• ENTRIES SHOWN:
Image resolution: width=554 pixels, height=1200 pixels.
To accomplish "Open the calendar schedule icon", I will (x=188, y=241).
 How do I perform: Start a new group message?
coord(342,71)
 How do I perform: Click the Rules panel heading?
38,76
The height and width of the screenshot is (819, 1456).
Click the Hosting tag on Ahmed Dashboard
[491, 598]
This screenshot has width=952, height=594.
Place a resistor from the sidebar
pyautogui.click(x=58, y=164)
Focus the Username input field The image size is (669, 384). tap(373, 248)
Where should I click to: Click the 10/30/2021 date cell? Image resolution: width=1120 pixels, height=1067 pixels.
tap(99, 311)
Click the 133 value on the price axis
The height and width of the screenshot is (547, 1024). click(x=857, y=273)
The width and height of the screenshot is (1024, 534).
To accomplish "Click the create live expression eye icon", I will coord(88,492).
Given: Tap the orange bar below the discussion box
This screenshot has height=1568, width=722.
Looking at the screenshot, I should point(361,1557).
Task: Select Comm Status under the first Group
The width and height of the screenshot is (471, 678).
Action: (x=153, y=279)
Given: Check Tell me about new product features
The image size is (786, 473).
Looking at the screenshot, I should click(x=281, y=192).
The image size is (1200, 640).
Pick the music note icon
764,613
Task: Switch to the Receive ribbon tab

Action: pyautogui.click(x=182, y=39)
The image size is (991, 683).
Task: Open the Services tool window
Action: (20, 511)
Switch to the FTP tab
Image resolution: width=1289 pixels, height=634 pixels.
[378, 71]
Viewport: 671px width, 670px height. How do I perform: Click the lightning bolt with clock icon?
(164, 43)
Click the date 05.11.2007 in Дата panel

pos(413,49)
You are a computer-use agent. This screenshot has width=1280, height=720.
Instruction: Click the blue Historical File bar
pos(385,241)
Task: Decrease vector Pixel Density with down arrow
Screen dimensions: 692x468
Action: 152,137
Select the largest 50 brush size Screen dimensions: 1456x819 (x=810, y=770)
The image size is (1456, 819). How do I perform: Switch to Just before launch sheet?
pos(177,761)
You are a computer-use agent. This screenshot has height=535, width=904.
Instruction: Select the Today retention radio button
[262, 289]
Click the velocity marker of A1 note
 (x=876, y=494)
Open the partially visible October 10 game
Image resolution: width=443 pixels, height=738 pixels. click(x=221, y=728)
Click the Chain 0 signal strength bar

• WRITTEN INSTRUCTION:
Reproduce the items verbatim, from the line containing "Open the partially visible October 10 game" up to and including the final line of the items.

• RESPONSE TO THE EXERCISE:
Open the partially visible October 10 game
Image resolution: width=443 pixels, height=738 pixels. click(x=221, y=728)
Click the Chain 0 signal strength bar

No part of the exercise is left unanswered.